Area Urbana
rapina impropria
Rende, madre e figlia rubano per bisogno ma minacciano il negoziante: arrestate dai carabinieri
I carabinieri hanno arrestato le due donne, madre e figlia di 59 e 36 anni, accusate di rapina impropria dopo aver sottratto merce e minacciato il titolare

RENDE – I carabinieri di Rende hanno arrestato due donne, madre e figlia di 59 e 36 anni, accusate di rapina impropria dopo aver sottratto merce e minacciato il titolare. Secondo quanto ricostruito dai militari dell’Arma, le due si erano impossessate di diversi prodotti per l’igiene personale – tra cui shampoo, deodoranti e bagnoschiuma – cercando poi di eludere i controlli al momento del pagamento. Alla cassa, infatti, avevano versato solo una piccola somma relativa all’acquisto di una confezione di piatti di plastica, tentando di portare via il resto della merce senza pagare. Il comportamento sospetto non è però passato inosservato al personale del negozio, che ha immediatamente avvisato il proprietario.

Le minacce al titolare
Uscito all’esterno per chiedere spiegazioni, il commerciante si è trovato davanti a una reazione violenta: le due donne lo avrebbero minacciato brandendo una mazza da baseball e un coltello, trasformando il furto in una rapina impropria. A quel punto è stato lanciato l’allarme e sul posto sono intervenuti i carabinieri di Rende, che hanno bloccato madre e figlia, recuperando sia la merce sottratta sia le armi improprie utilizzate per intimidire il titolare.

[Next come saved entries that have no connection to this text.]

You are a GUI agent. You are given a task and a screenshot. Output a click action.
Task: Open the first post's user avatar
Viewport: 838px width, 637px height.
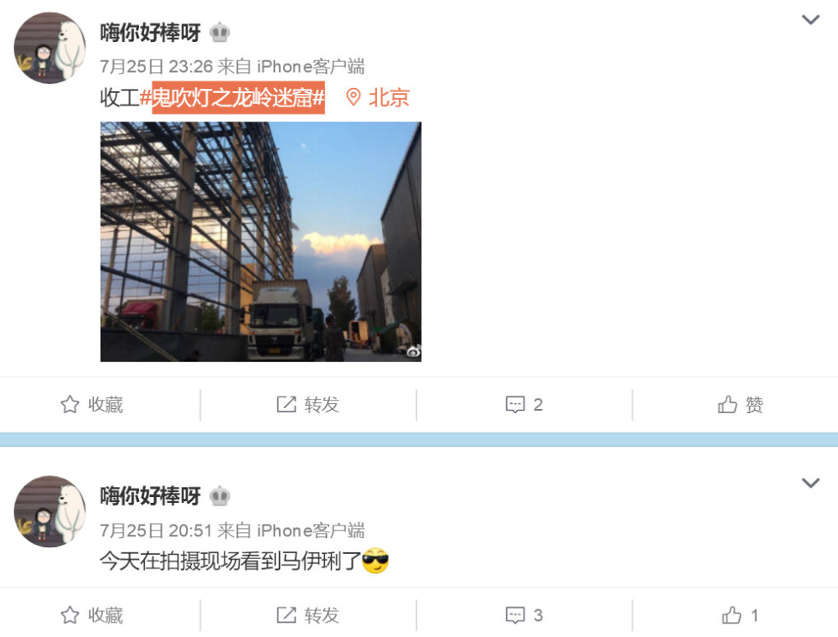coord(49,48)
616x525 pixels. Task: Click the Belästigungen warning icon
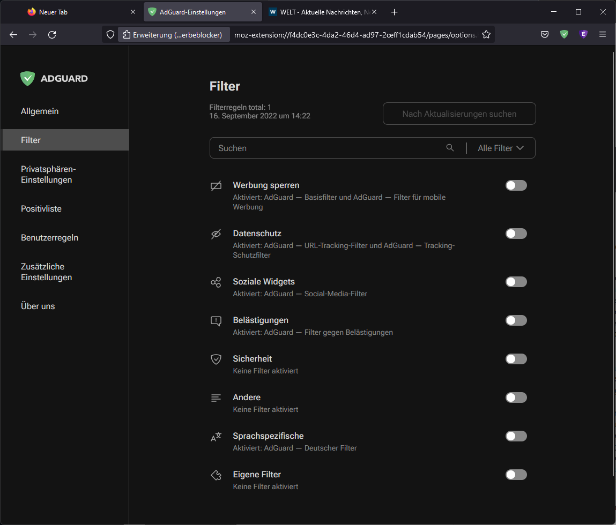(216, 320)
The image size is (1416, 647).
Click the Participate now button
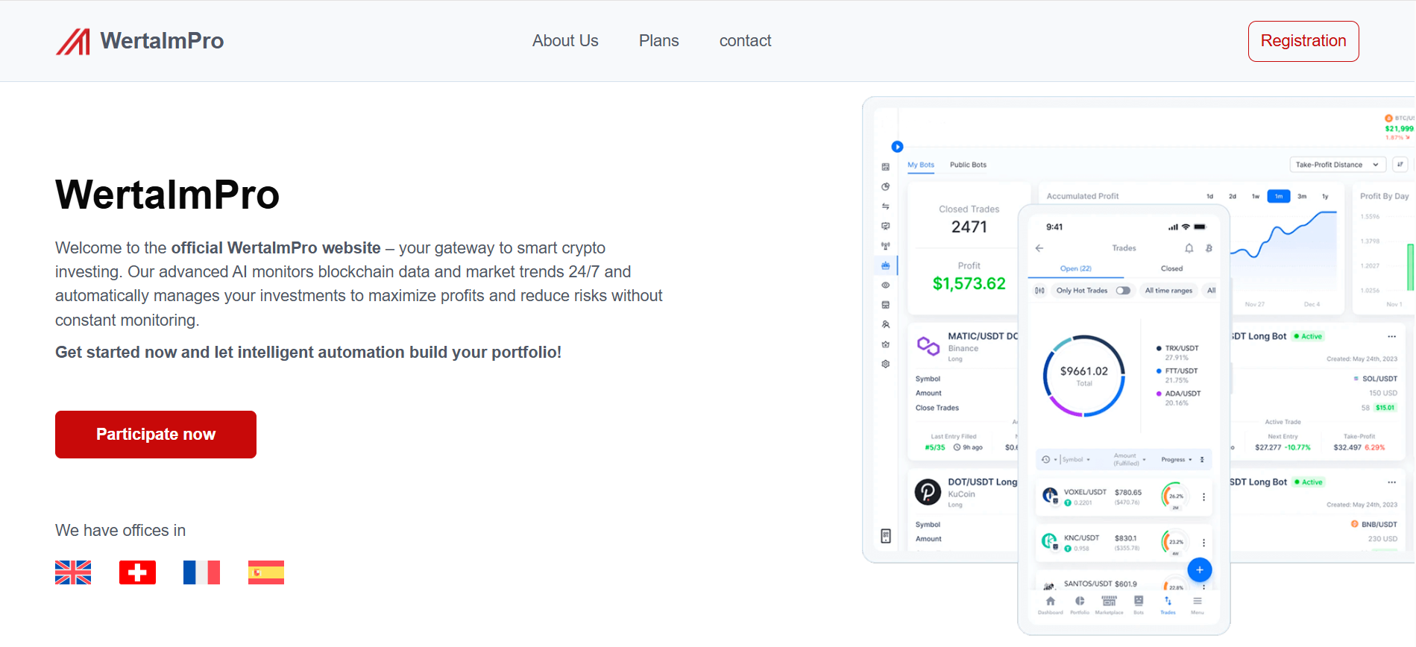pyautogui.click(x=156, y=435)
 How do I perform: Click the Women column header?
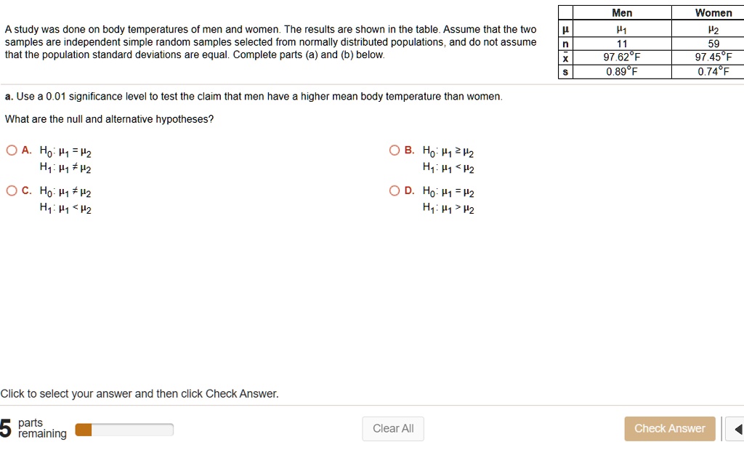point(713,12)
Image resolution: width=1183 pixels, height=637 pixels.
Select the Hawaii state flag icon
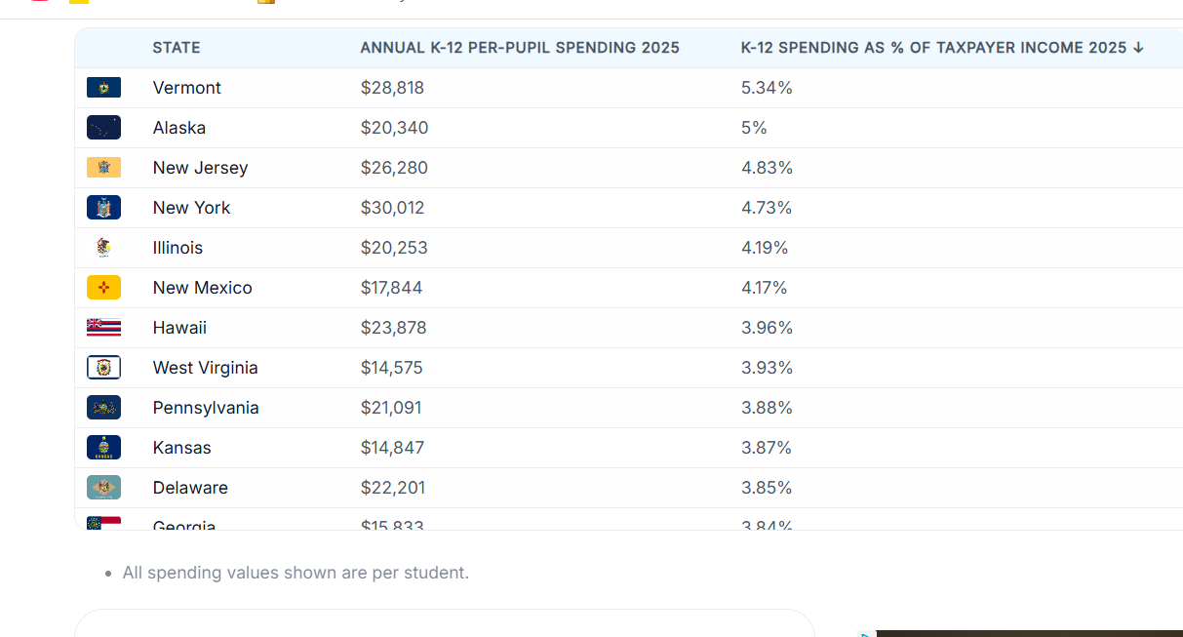(x=103, y=328)
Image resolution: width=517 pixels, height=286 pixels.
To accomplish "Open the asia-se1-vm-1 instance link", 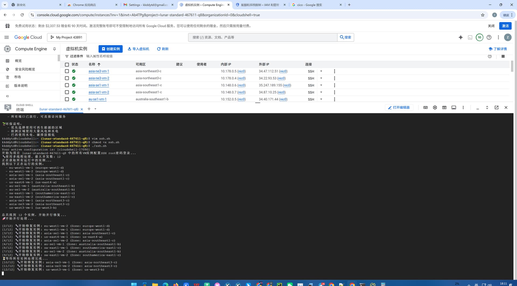I will pos(99,85).
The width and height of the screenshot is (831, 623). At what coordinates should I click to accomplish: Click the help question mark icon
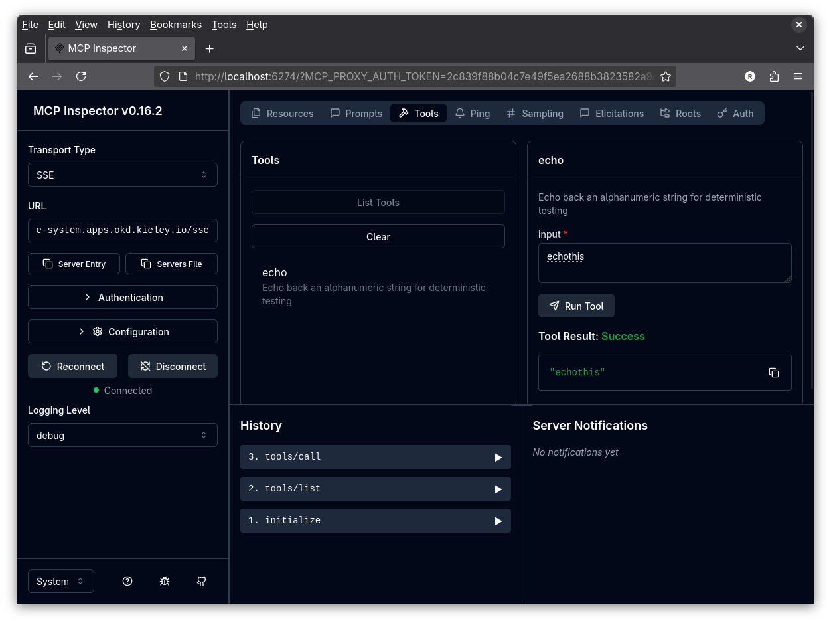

Le due indagate sono state arrestate con l’accusa di rapina impropria e, dopo essere comparse davanti al giudice per le indagini preliminari, sono state poste agli arresti domiciliari. Assistite dal loro legale di fiducia, l’avvocato Cristian Cristiano, hanno ammesso di aver sottratto i prodotti, spiegando però di aver agito a causa di una situazione di forte difficoltà economica, dichiarando di vivere in condizioni di quasi indigenza.